Originally roidynamics was developed for a very specific application in collaboration with the Pertz Lab, University of Bern. Over the years, the Pertz Lab has developed various optogenetic tools and aims at following intensity fluctuation in single cells after the application of very precise light stimulation. In this context, napari-roidynamics is a very useful tool for the study of cell signaling.

Roidynamics divides the studied object in regions of interest of specific geometries and measures the underlying intensities of the splits in different channels over time. The data are then easily exported as csv files, containing the measured intensities in the different splits called ‘sectors’. For now only one object can be measured at a time. However, we are working on automatizing the process to export data from different objects during a measurement session.

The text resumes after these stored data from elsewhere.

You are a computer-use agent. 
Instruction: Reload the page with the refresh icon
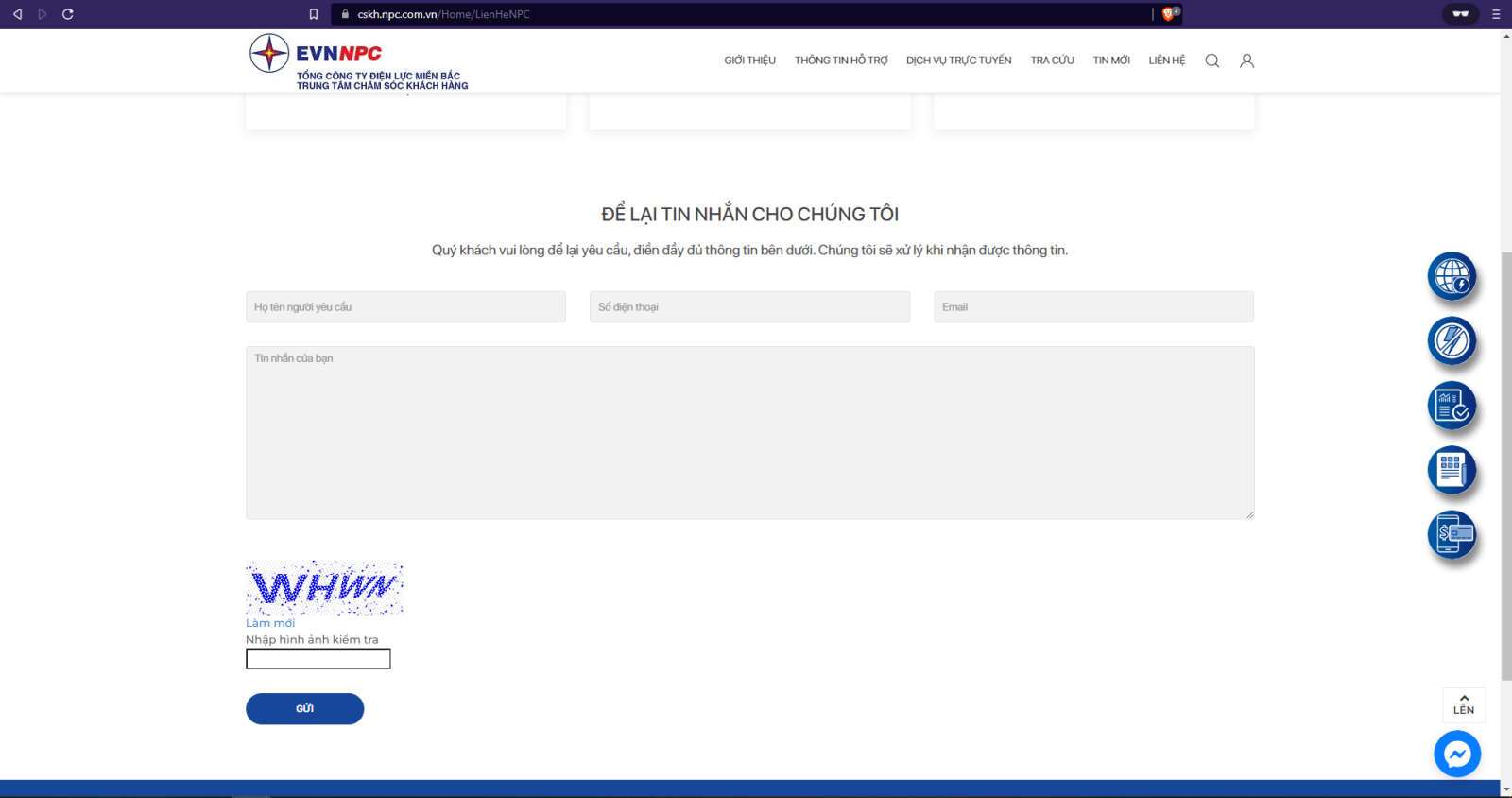68,14
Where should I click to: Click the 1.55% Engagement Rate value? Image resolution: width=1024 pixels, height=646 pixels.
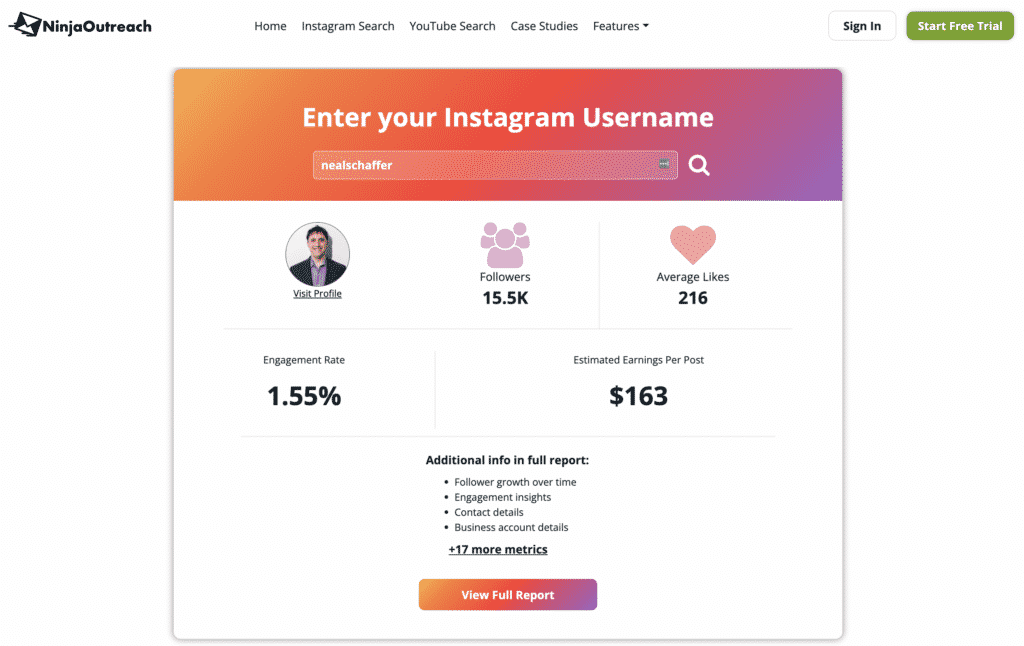coord(304,394)
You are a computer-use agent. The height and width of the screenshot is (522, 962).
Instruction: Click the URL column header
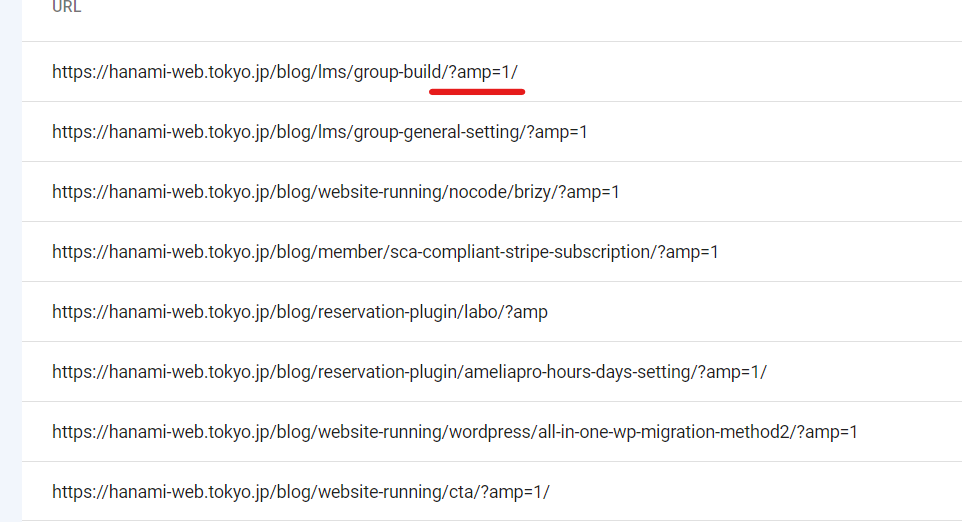pos(67,8)
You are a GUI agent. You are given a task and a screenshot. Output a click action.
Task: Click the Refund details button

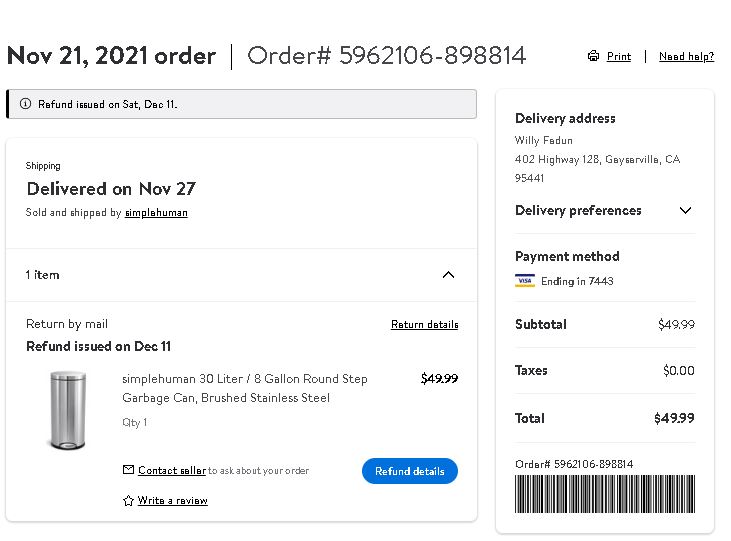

We are aware that many researchers would want to measure intensities over time on moving objects, however this is out of scope for napari-roidynamics. In fact, roidynamics is a simplified version of a much complexer tool called ‘MorphoDynamics’. MorphoDynamics allows to segment objects using a variety of cutting-edge segmentation approaches, to split the objects into region of interest and precisely track not only the object, but also the displacement of the different regions over time. However, you can imagine that this requires higher computational power, this is why roidynamics has been developed for very specific applications, where tracking of the object is not required. Please, consider roidynamics as a spin-off of MorphoDynamics, and use one or the other depending on the specific scientific question.